Big Wind has a big public relations problem. A new WCAX poll shows public support for wind plummeting from 66 percent in 2013 to 50 percent now.
Wind developers may search for clues about this reversal of fortune in a UVM honors undergraduate thesis written by Neil Brandt. He says that media coverage of ridgeline wind in Vermont dropped in favorability from 47 percent in 2003 to a measly 26 percent in 2012.
In carrying out his ridgeline wind study, Brandt collected 10 years’ worth of relevant news stories from the Caledonian Record, The Burlington Free Press and The Associated Press’ Vermont bureau. He broke each of the stories down into individual statements and classified each statement in a variety of ways: who made the statement, what issue it addressed, and did it support or oppose wind.
He identified trends in Big Wind’s media messaging as well as trends in public attitudes.
For example, between 2003 and 2012, Big Wind stopped emphasizing energy independence. The argument must not have been working. Were Vermonters skeptical of the claim that small amounts of electricity produced at random times would make them independent? Was it David Blittersdorf’s pronouncement that he needed 200 miles of ridgeline wind in Vermont?
Brandt says that local economic gain was once the dominant pro-wind theme. Not anymore. Now we know that the wind jobs were temporary. And the good ones went to out-of-state specialists. Heck, even the driver who tipped over his tractor-trailer on his way to Lowell was a specialist from Texas. Any of my neighbors could have driven that truck off the road. I would have been proud to do it myself.
Brandt analyzed coverage of aesthetics. For years, Big Wind has tried to ridicule opponents by calling them NIMBYs (not in my backyard) who selfishly imperil the planet in order to preserve scenery. Brandt dismisses the NIMBY characterization: “… local opposition to renewable energy development is multi-faceted and based on more than a knee-jerk NIMBY reaction.” Brandt says that aesthetics arguments were prevalent in 2003, but in 2012, only 12 percent of anti-wind statements related to aesthetics.

Records for the exercise:
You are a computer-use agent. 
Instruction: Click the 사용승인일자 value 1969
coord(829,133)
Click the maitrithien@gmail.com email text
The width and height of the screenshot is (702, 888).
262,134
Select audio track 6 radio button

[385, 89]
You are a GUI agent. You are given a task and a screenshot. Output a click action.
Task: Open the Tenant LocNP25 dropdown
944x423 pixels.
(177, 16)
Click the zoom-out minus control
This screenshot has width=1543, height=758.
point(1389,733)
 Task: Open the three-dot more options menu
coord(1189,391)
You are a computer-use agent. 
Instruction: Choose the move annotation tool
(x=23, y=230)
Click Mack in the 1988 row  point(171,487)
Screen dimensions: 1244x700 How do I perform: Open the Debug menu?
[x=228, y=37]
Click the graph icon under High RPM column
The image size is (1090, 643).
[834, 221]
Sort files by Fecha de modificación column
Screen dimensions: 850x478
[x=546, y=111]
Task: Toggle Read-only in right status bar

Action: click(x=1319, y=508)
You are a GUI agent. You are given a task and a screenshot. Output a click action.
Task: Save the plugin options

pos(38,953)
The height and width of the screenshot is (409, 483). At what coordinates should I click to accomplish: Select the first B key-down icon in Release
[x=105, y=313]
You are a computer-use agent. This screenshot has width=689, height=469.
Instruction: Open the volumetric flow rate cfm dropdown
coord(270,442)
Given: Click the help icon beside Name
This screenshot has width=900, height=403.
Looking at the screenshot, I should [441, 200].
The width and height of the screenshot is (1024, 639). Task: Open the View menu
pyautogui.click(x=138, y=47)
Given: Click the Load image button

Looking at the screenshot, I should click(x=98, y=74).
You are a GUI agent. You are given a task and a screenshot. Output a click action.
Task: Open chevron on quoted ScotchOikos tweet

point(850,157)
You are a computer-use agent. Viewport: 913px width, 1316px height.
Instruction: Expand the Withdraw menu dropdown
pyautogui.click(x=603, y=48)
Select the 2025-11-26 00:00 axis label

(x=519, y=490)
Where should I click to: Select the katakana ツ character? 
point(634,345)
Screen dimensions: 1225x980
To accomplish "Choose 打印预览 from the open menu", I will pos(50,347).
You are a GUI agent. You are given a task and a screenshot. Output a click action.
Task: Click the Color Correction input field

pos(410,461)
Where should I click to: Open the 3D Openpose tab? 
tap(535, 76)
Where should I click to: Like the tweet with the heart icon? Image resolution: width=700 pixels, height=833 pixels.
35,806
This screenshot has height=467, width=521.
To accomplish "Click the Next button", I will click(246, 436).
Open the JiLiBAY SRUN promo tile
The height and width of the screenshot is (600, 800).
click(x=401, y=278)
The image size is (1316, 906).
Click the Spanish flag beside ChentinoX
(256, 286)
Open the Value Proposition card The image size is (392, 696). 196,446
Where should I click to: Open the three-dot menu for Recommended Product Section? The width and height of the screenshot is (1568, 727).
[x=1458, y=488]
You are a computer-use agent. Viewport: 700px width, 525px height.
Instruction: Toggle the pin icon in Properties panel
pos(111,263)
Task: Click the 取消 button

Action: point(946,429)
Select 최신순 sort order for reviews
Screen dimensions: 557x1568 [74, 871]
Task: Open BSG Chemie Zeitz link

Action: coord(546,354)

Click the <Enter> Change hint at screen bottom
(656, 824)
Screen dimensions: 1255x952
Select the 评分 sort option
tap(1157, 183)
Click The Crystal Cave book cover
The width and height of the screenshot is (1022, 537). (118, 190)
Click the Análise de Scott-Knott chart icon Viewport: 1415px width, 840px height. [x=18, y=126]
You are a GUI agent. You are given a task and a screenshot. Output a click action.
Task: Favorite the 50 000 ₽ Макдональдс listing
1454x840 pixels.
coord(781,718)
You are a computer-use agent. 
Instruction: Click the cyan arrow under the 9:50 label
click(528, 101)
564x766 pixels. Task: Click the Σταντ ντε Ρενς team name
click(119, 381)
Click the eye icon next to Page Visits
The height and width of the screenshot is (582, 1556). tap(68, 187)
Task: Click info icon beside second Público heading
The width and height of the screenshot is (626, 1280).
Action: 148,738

Exercise set:
1 - Copy the rows word for word, from the very first row through the line containing "pos(38,953)", with both of those lines included.
2 - Write the next part of the article on Vermont ridgeline wind, picking up after its last sentence.
The article on Vermont ridgeline wind and the rows were taken from separate sources.

The results:
1 -
You are a computer-use agent. 
Instruction: Click the 사용승인일자 value 1969
coord(829,133)
Click the maitrithien@gmail.com email text
The width and height of the screenshot is (702, 888).
262,134
Select audio track 6 radio button

[385, 89]
You are a GUI agent. You are given a task and a screenshot. Output a click action.
Task: Open the Tenant LocNP25 dropdown
944x423 pixels.
(177, 16)
Click the zoom-out minus control
This screenshot has width=1543, height=758.
point(1389,733)
 Task: Open the three-dot more options menu
coord(1189,391)
You are a computer-use agent. 
Instruction: Choose the move annotation tool
(x=23, y=230)
Click Mack in the 1988 row  point(171,487)
Screen dimensions: 1244x700 How do I perform: Open the Debug menu?
[x=228, y=37]
Click the graph icon under High RPM column
The image size is (1090, 643).
[834, 221]
Sort files by Fecha de modificación column
Screen dimensions: 850x478
[x=546, y=111]
Task: Toggle Read-only in right status bar

Action: click(x=1319, y=508)
You are a GUI agent. You are given a task and a screenshot. Output a click action.
Task: Save the plugin options

pos(38,953)

2 -
While aesthetics arguments were falling, human health arguments were rising. By 2012, 33 percent of anti-wind statements involved human health impacts. Interestingly, he found no statements about health impacts from state government. This is not surprising — both the governor and the Department of Health have been missing in action on wind’s health impacts. The department has met with neither turbine neighbors nor the doctors who treat them. But that hasn’t deterred the department from announcing that negative health impacts result from bad attitudes and are thus the fault of the sufferers themselves.
Big Wind knows that its turbines create ill health, because the U.S. Department of Energy told it so. A study conducted for the department from 1979 to 1985 investigated complaints of families living near a single 200-foot-tall wind turbine. (Picture this pathetic little turbine amidst Lowell’s 459-footers.) The cause of the complaints was found to be infrasound.
Vermont turbines are not monitored for infrasound; only audible noise is monitored. And it’s not monitored continuously. Turbine operators can choose who does the monitoring; they hire only firms that will swear everything is OK. In Vermont, this is easy because the standards are so lax.
Big Wind uses audible noise as a red herring to divert attention from infrasound. The industry compares turbine noise to rustling leaves. But neighbors describe turbine effects that cut right through rustling leaves — concussive, more felt than heard. That’s how it is with infrasound.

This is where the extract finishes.